Juan Sobrevilla González
–Fue Isabel la que hizo llorar a los caracoles.
–¿Qué?
–Que fue ella la que los hizo llorar.
Sus ojos glaucos trataron de quedarse fijos en la pequeña figura enfrente suyo. Como siempre, desde hacía ya tiempo, estaba sumergida en una zona neutra entre la consciencia y la demencia, que las más de las veces revivía sus recuerdos como si fuesen nuevos, como recién adquiridos por los sentidos; y como si aquella otra realidad que se empeñaba en llamar su atención no fuese más que un trémulo estímulo de una imaginación antaño viva.
Era julio debajo la sombra de aquel pirul y bajo todo lo que el sol alumbraba.
Pero la repentina revelación de aquella frase le trajo de vuelta. Le sonaba a algo…
–¿Ya te he contado porqué los caracoles tienen concha? –Preguntó.
–No. Pero siempre estás contando cosas raras. Ya no sé si creerte.
–No tienes que hacerlo –contestó–. Sólo escucha:
« Mucho tiempo antes de que hubiera hombres sobre la tierra, ya había Caracoles …»

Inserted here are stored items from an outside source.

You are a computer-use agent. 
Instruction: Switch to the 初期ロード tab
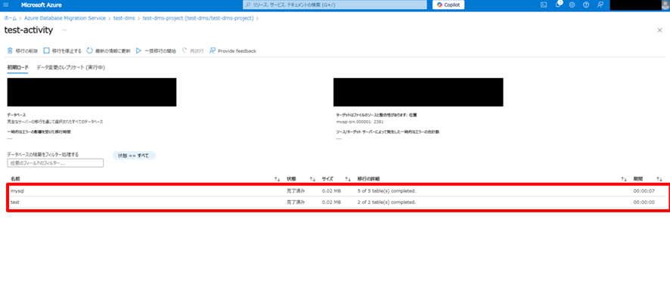click(17, 67)
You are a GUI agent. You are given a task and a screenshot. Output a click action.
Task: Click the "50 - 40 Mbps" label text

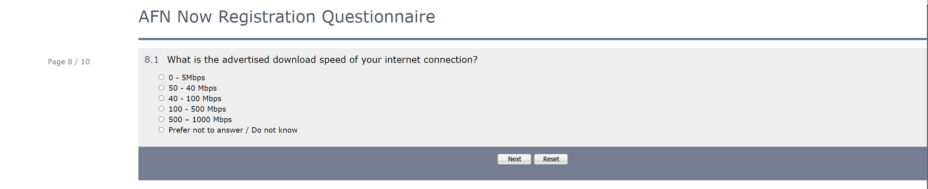(x=192, y=88)
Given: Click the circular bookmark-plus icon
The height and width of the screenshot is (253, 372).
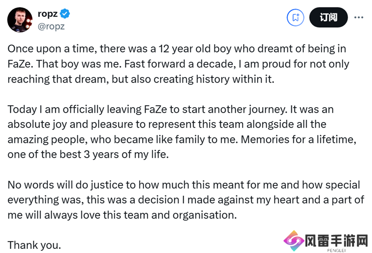Looking at the screenshot, I should click(x=295, y=17).
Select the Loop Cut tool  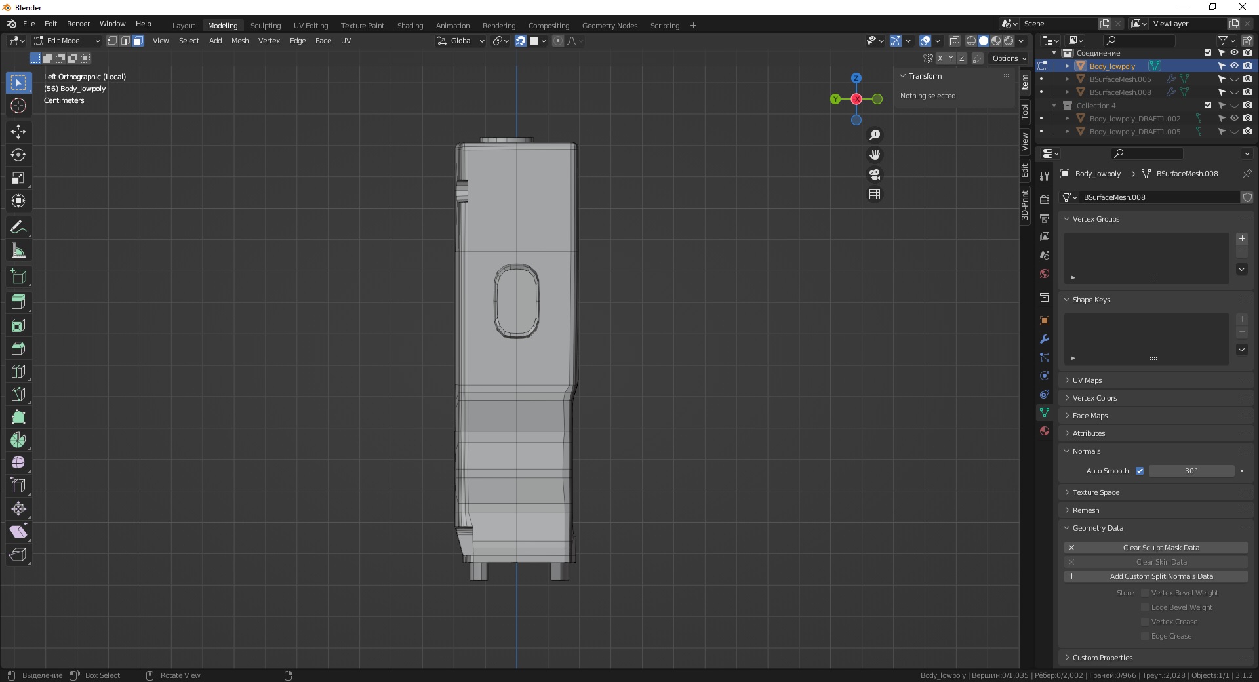(x=18, y=371)
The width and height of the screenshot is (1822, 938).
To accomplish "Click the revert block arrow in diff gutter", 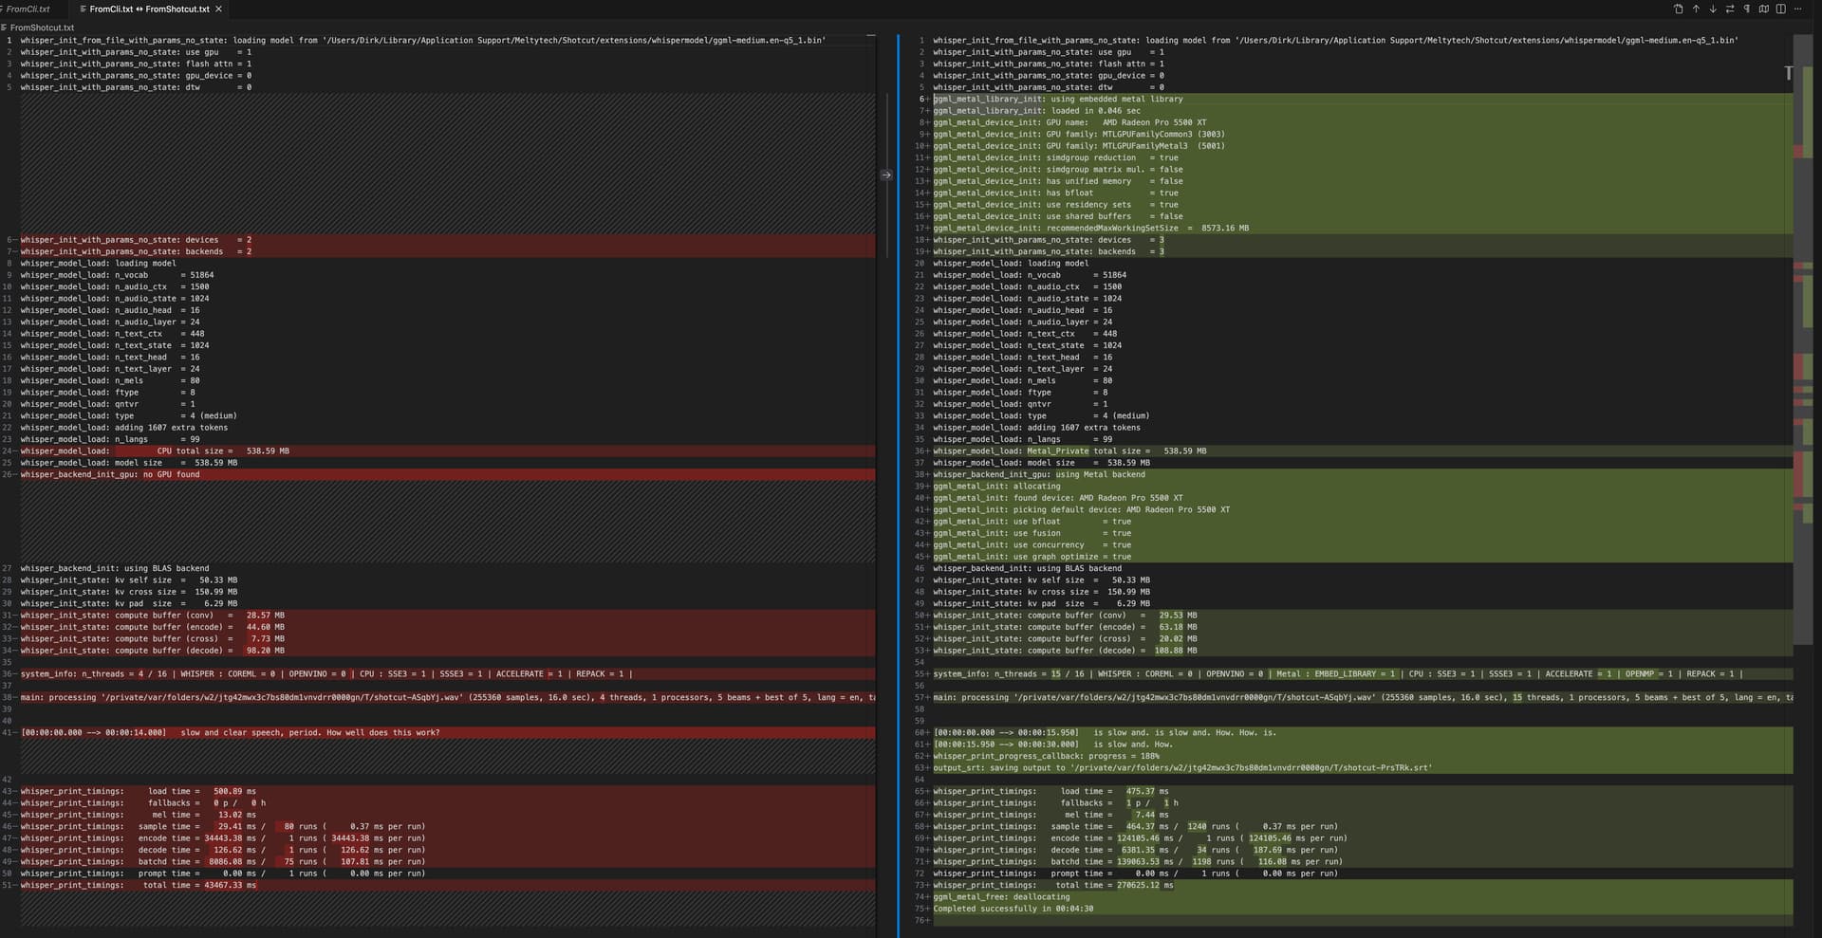I will (886, 175).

–Pero nosotros siempre hemos existido, ¿no? –Le interrumpió.
–No, no siempre hubieron hombres. Y hubo más tiempo en este mundo sin nosotros que con nosotros en él. Y seguro habrá más sin nosotros. Y no interrumpas. –Dijo, enojada.

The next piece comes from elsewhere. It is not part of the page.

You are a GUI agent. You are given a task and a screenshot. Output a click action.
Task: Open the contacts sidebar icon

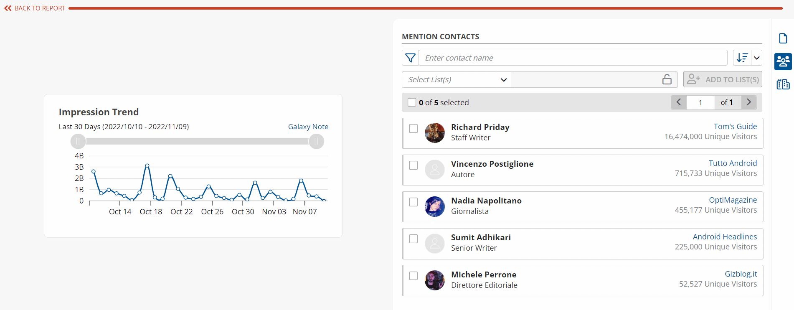tap(783, 61)
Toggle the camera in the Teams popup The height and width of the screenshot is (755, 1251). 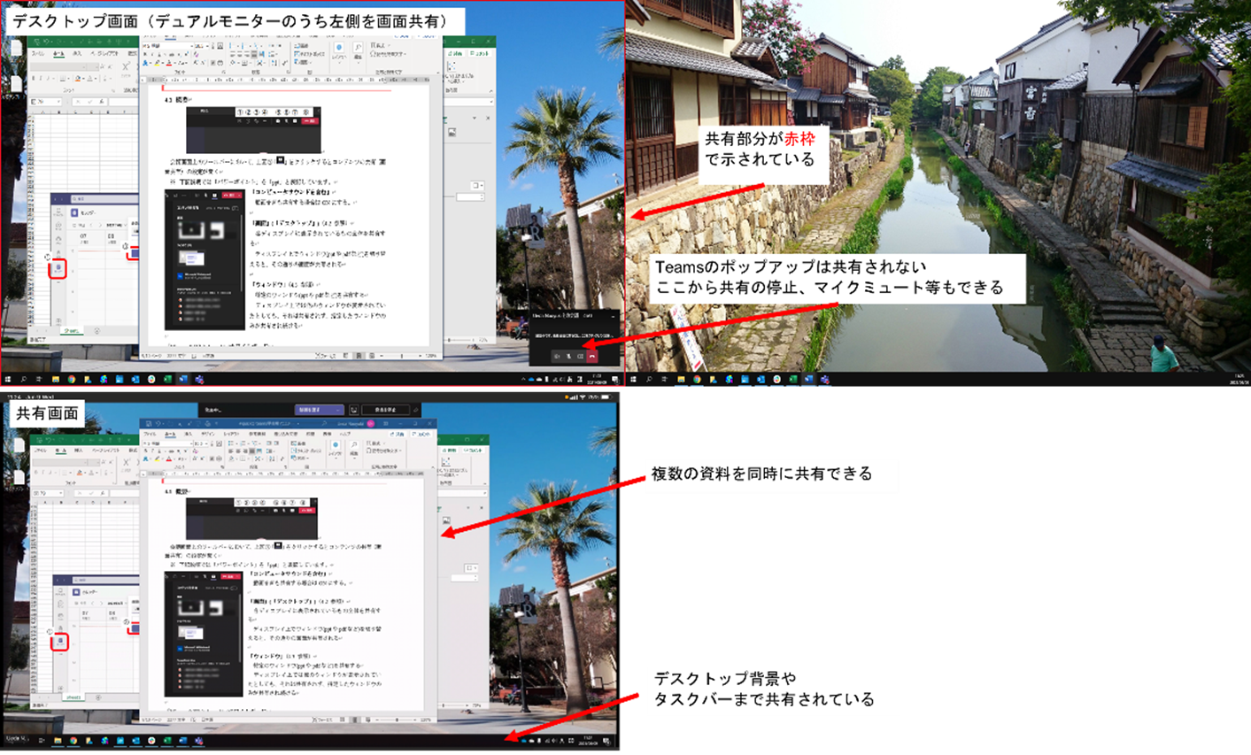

El niño, sentado a una prudente distancia, sobre una piedra, recordó el humor que le invadía cada vez que contaba algo, y se quedó callado.
–Pues bien… mucho tiempo antes de nosotros, ya había caracoles en la tierra. Eran igualitos a los de hoy día: babosos, con ojos saltones, y con una sola diferencia: no tenían su concha. Ellos podían vivir en lugares muy distintos. Algunos entretejían las hojas caídas de los árboles y hacían con ellas cabañas, que eran amarillas, rojas o naranjas. Otros amontonaban piedra sobre piedra, otros cavaban túneles, y, en fin, llegar a un patio habitado por caracoles era una maravilla porque ahí podían verse las obras más ilustres de ingeniería: puentes, acueductos, distribuidores viales, amplias avenidas y un sinnúmero de calles.
«Pero siempre pasaba lo mismo. O era la lluvia o el viento, o era un grandulón gandalla los que llegaban a destruirlo todo, y, de nuevo, tenían ellos que empezar de cero. De ciudad en ciudad, casa por casa fueron haciendo, pero siempre había algo que les asolaba.
«Fue muy triste, si te pones a pensarlo. Es como si hoy, de repente, nuestra casa se callera, y tuviéramos que irnos a otra casa. Y luego a otra, porque también aquella se cayó. Y otra. Y otra…
«¿Entiendes? Es como si no tuvieras casa. Como si siempre estuvieras exiliado.
«Y por eso que se hicieron sus conchas. Porque se cansaron de estar siempre de un lado a otro, construyendo, construyendo... Un buen día decidieron cargar todo en sus espaldas y llevar todo consigo. Para así, sin importar qué pasara, quién llegara o dónde estuvieran, siempre estar en su hogar.
«Y por mucho tiempo fueron felices, dueños de la solución perfecta. Pasaron muchos años creyendo que ahora sí su vida era plena... Pero poco a poco fueron cambiando, hasta que se dieron cuenta de su independencia. Que en cualquier momento que quisieran podían irse a otro charco más amplio o bonito; o irse lejos, muy muy lejos, a las copas de los árboles, a las cuevas o a los ríos, allá, donde quisieran. Y se dieron cuenta de que no necesitaban ya de nadie. Que su hogar eran ya ellos mismos. Y…
–¡Ya viste, vieja loca! ¡Tú fuiste la que hizo llorar a los caracoles! –Dijo el niño, mientras se echaba a correr con agua en los ojos.
–¡Qué fue Isabel! Míralos, aquí están, en el patio… Pregúntales.
Y mientras el niño corrió, alejándose, pareció que el cielo de Julio sobre el patio de la casa también tuviera ganas de llorar, porque lloraba. Y los caracoles junto con ellos.